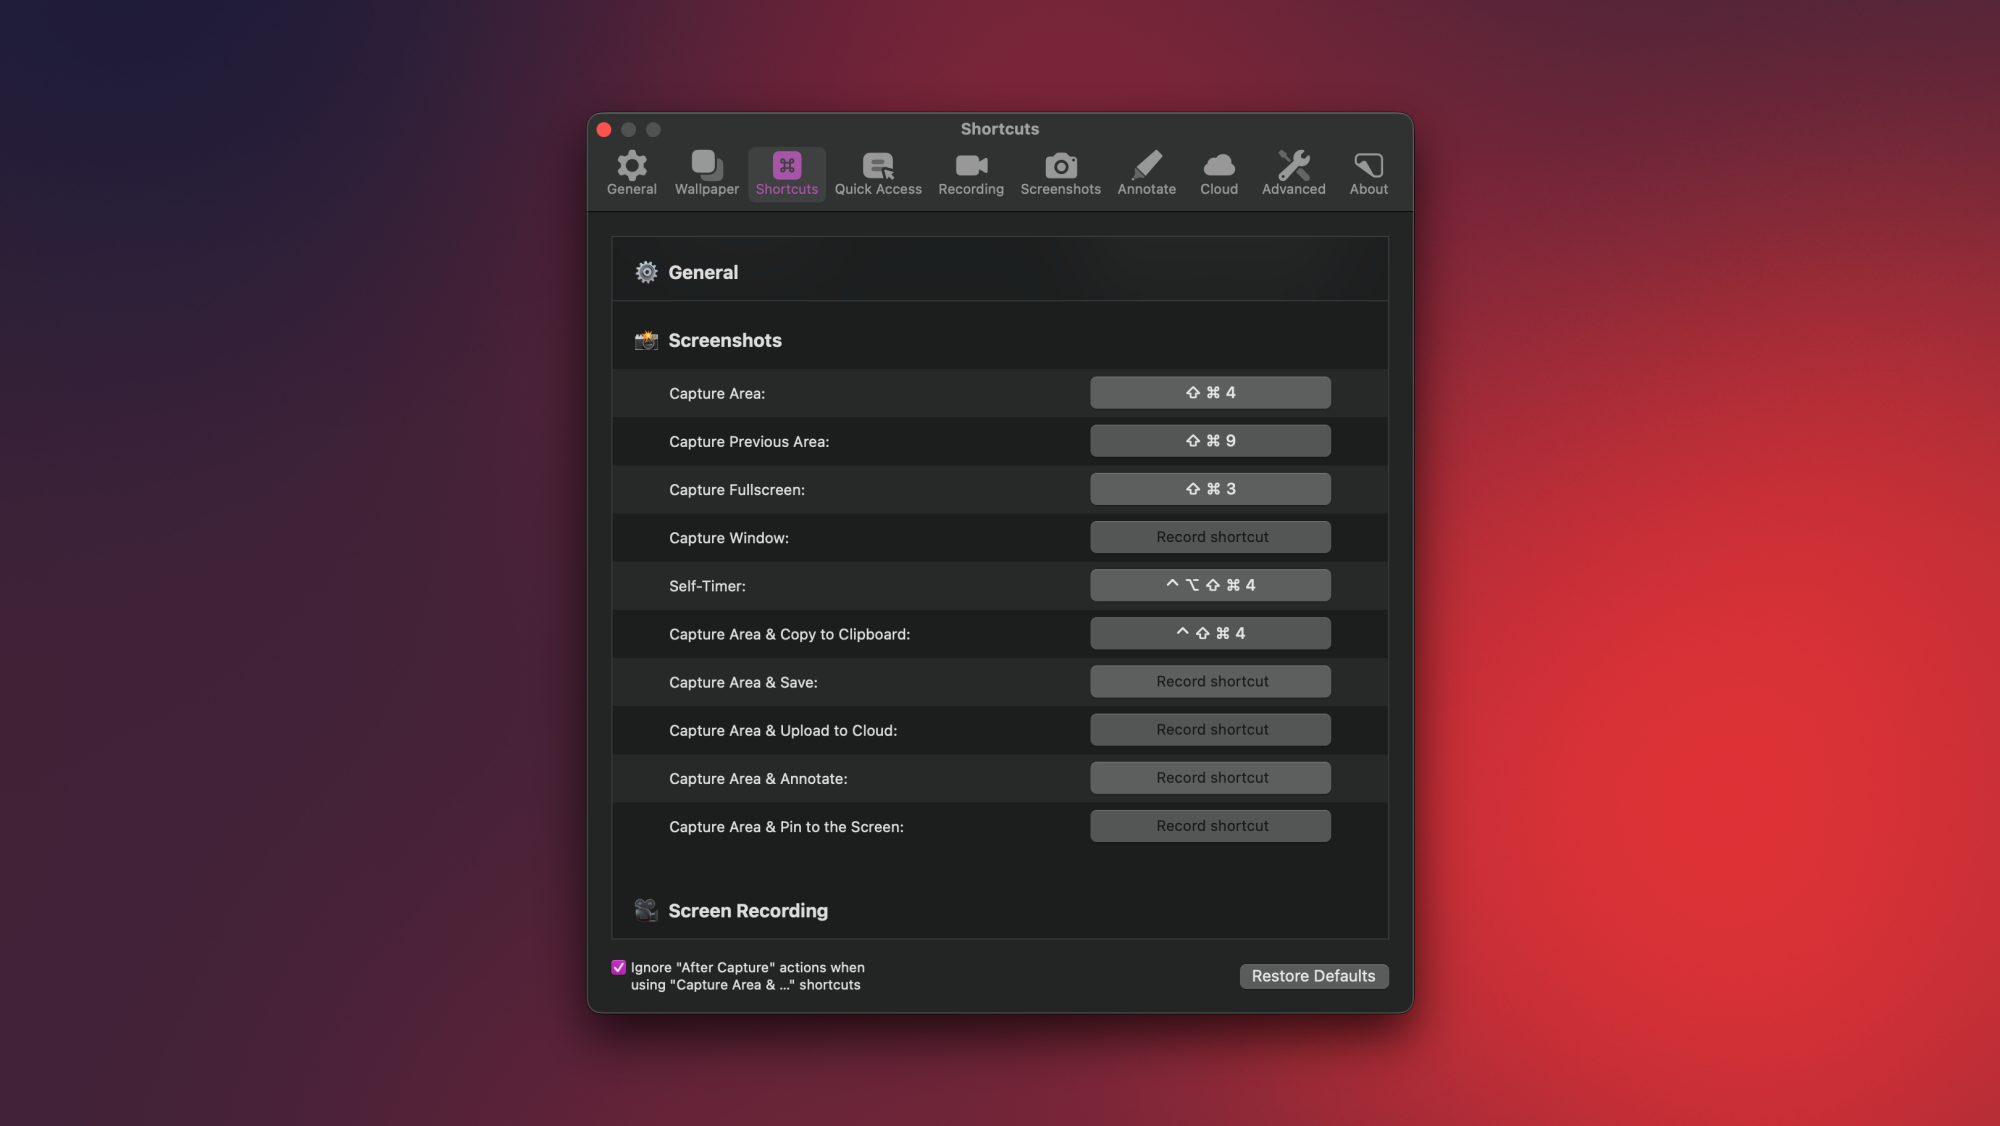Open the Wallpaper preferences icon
--
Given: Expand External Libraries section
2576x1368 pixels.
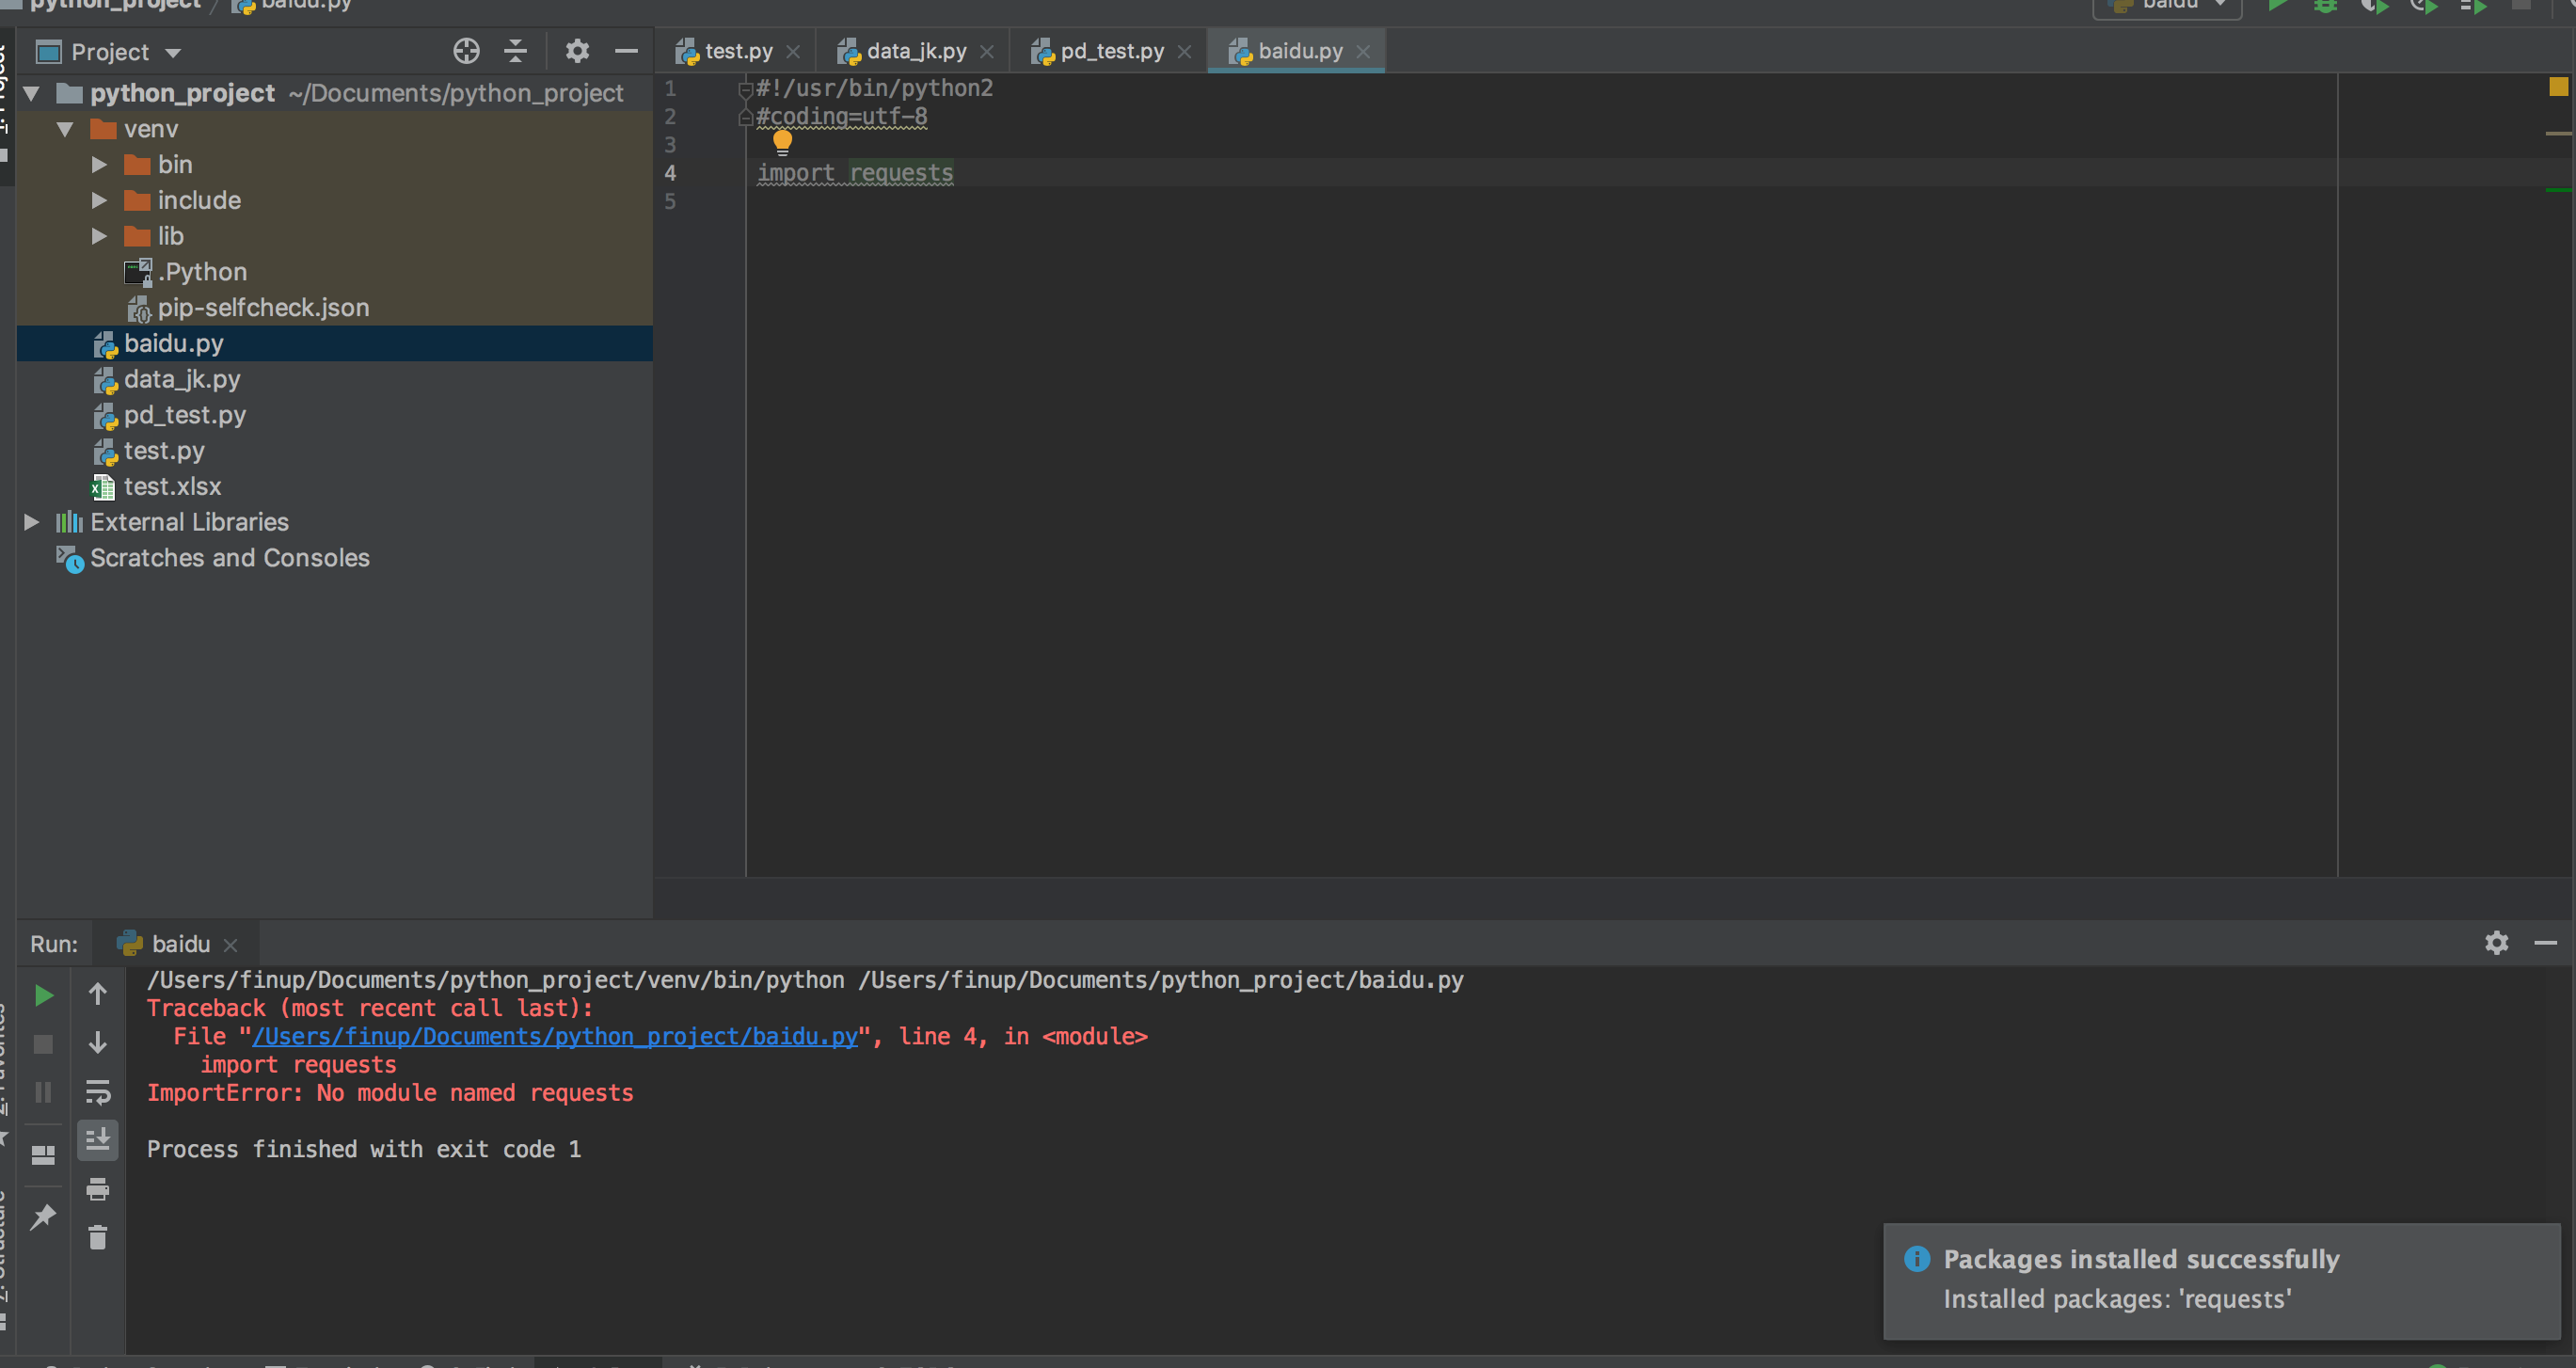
==
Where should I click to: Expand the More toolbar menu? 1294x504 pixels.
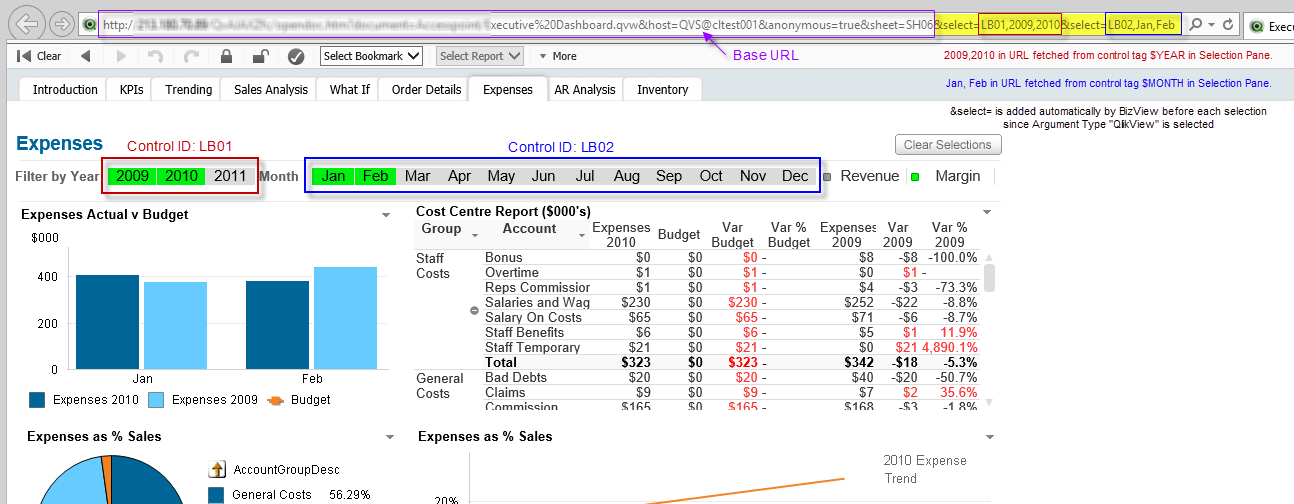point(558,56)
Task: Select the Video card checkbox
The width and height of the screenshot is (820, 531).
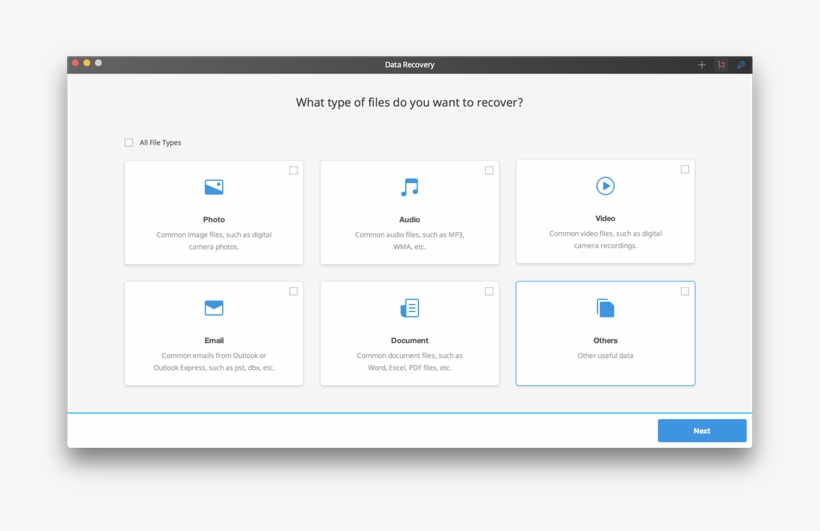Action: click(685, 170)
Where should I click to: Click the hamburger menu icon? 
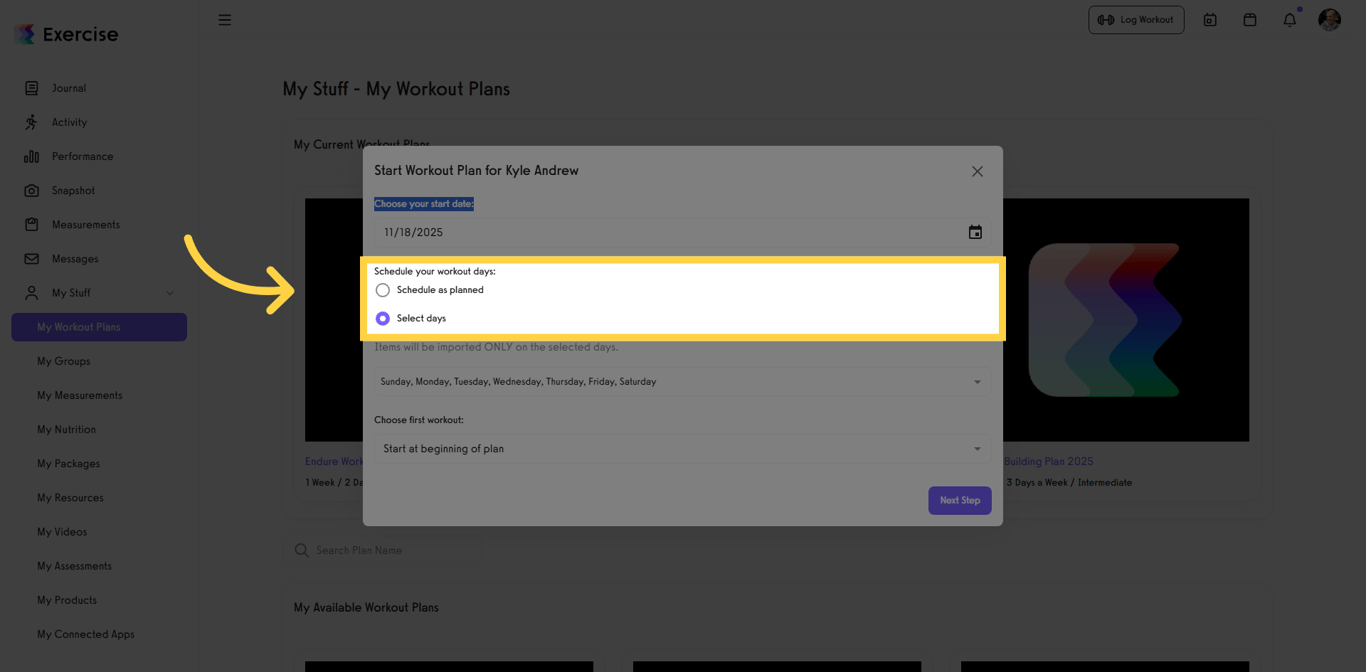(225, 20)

* **CHALLENGE**:
Render the rows between the line containing "Given: Expand External Libraries section" and the line containing "2576x1368 pixels.", inclusive, as a Markdown table with the columns Row No. and Row text. Leave out any blank lines.

* **ANSWER TO THIS TASK**:
| Row No. | Row text |
|---|---|
| 1 | Given: Expand External Libraries section |
| 2 | 2576x1368 pixels. |